Applied Sports Science news articles, blog posts and research papers for September 3, 2020

 

‘Get out the Ouija board’: The plight of an NFL undrafted rookie in 2020

ESPN NFL, Jeff Legwold from

The Denver Broncos have four starters who once caught somebody’s eye during a preseason game as an undrafted rookie.

Running back Phillip Lindsay, linebacker Alexander Johnson, linebacker Todd Davis and cornerback A.J. Bouye each went from long shot to an NFL roster in their first year in the NFL. And had they entered the league this year — with no preseason games and practices curtailed because of the coronavirus pandemic — they would have had a much more difficult time making a roster.

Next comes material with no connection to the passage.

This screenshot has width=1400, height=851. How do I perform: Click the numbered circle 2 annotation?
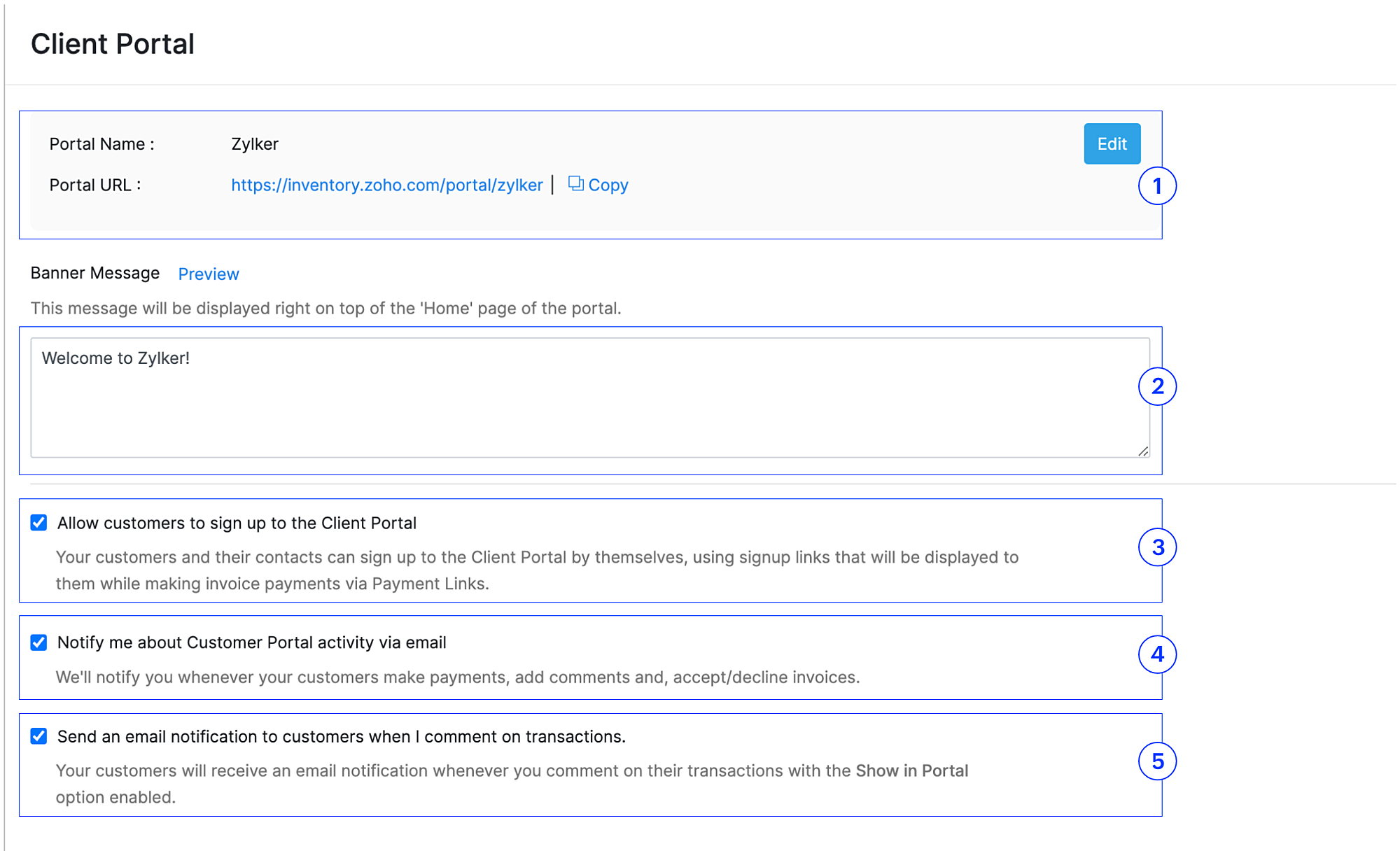(x=1157, y=386)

“They have to show it; they have to earn it,” Broncos coach Vic Fangio said. “With the shortened training camp, obviously we have to get out the Ouija board and do some predicting. It’s a little bit of everything there. … I think they feel that urgency.”


Youth finally served in Major League Soccer

US Soccer Players, Jason Davis from

Something special happened this past weekend in Major League Soccer. Something that points to the progress the league is making on one of its most celebrated fronts. Something that could pay off financially, in terms of real dollars and cents, and in reputation, bringing the league more attention from fans, the media, and soccer interests worldwide.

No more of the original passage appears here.